Yes, But Which Group Do You Belong To?

June 5, 2018 54 Comments

“On your interest in young men, particularly on the young male in Western societies… I think that’s your focus – I think it’s fair to say that your focus is on how men feel in society…”

“No, I don’t think that that is my focus…. I think the fact that what I’m doing is being construed in that manner is a consequence of the overwhelming influence of identity politics on our political and philosophical discourse. What I’m doing is constantly being viewed as a manifestation of identity politics, and so people talk about my particular attraction for ‘young white men.’ The audiences that come to see me – and I hate to even categorise them in this manner because it’s part of playing the same game – are very diverse ethnically and with regards to gender.
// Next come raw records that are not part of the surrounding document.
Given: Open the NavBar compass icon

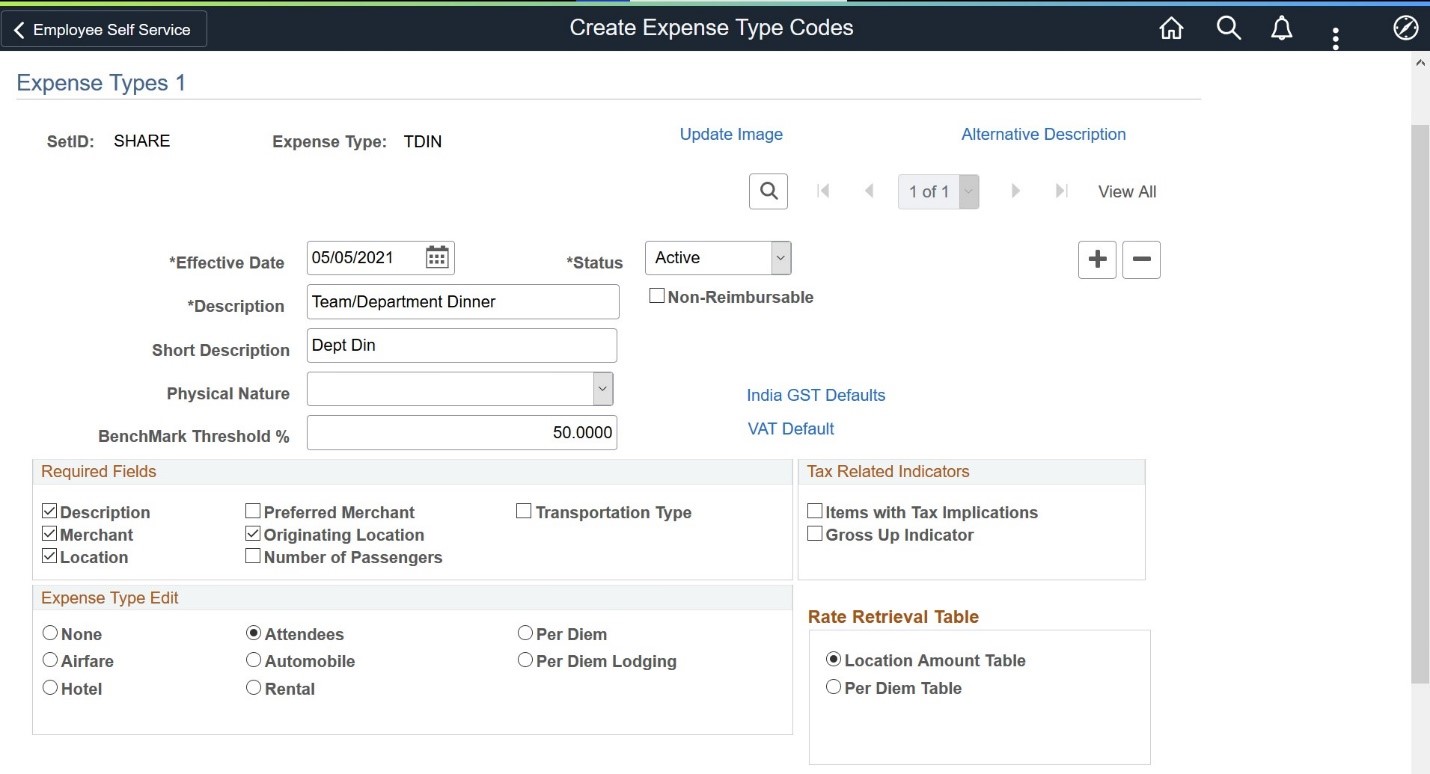Looking at the screenshot, I should [1405, 29].
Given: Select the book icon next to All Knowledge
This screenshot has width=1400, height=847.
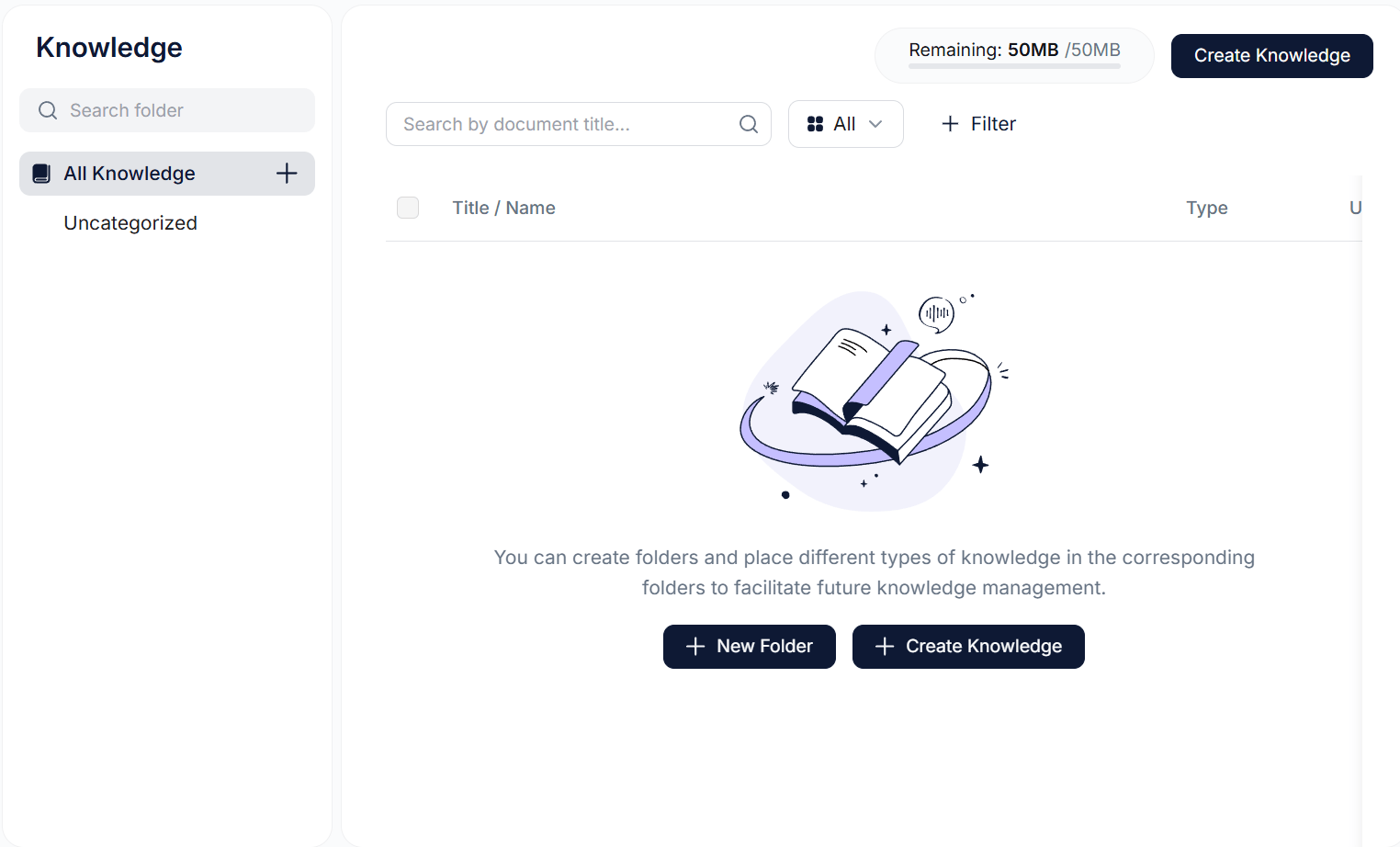Looking at the screenshot, I should (41, 173).
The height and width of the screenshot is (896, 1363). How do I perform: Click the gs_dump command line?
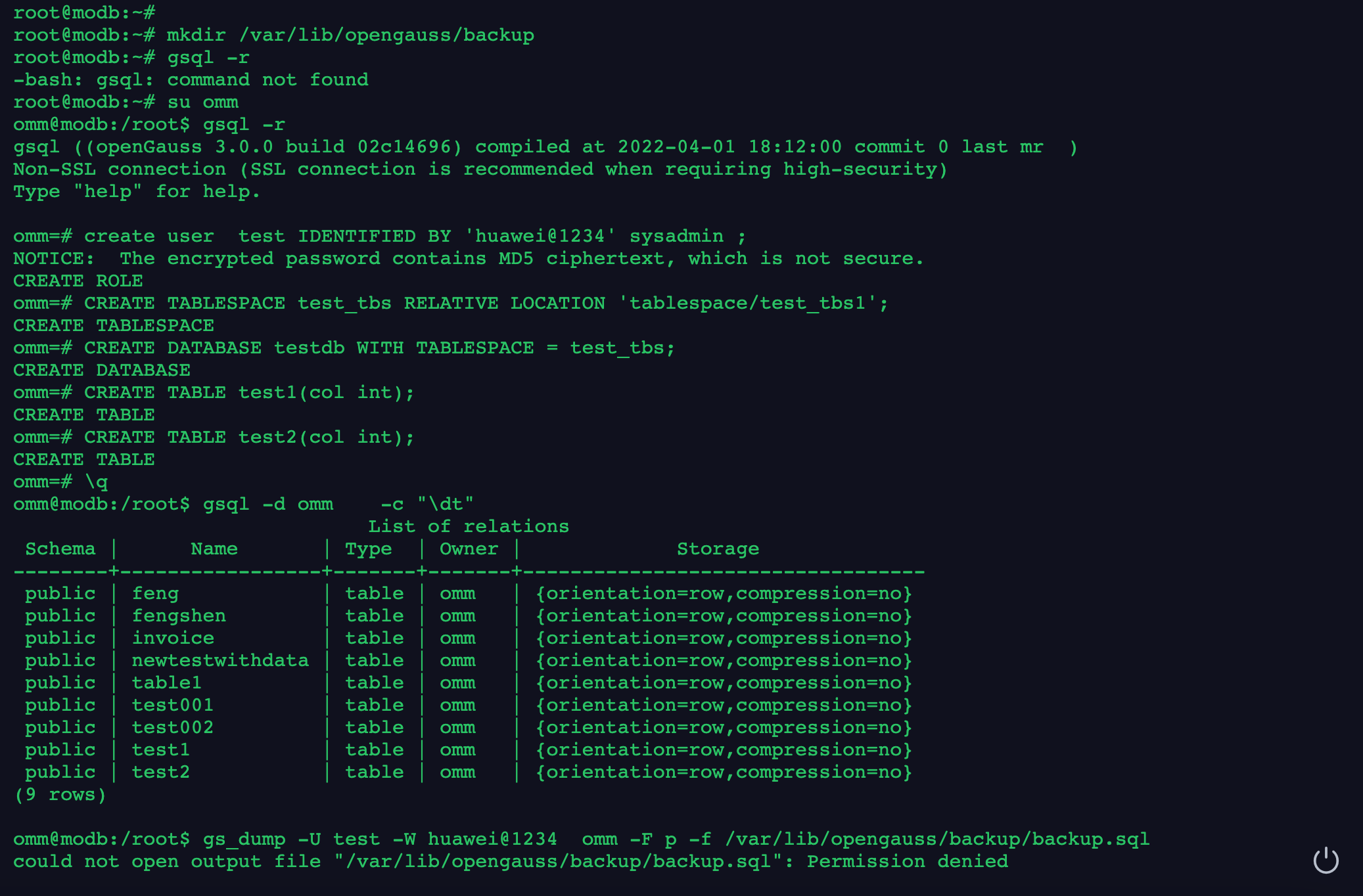point(581,839)
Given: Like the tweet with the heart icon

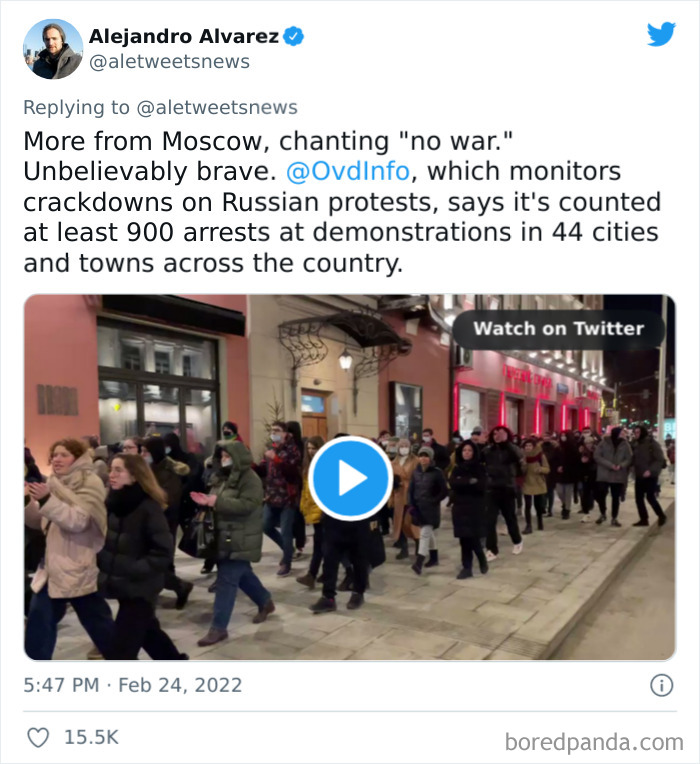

The problem is that the way that our discourse is framed right now, it’s impossible to avoid being shunted into an identity politics box. And I think there’s nothing about that that isn’t reprehensible.”  

“You sound quite angry.”

The Economist’s Anne McElvoy interviews Jordan Peterson.  

The interview is by no means a Cathy Newman-level car crash, and is at times quite interesting; but it does, I think, tell us more about the assumptions of the interviewer, and by extension her peers, than those of the person being interviewed. For instance, about 43 minutes in, Peterson mentions sex differences in antisocial behaviour, and the types of bullying that tend to be favoured by women more than men. This is met with disbelief and indignation, as if this rather obvious and unremarkable phenomenon – the differing ways in which men and women tend to express aggression – were some kind of scandalous affront to womanhood, something one shouldn’t acknowledge, and indeed should lie about.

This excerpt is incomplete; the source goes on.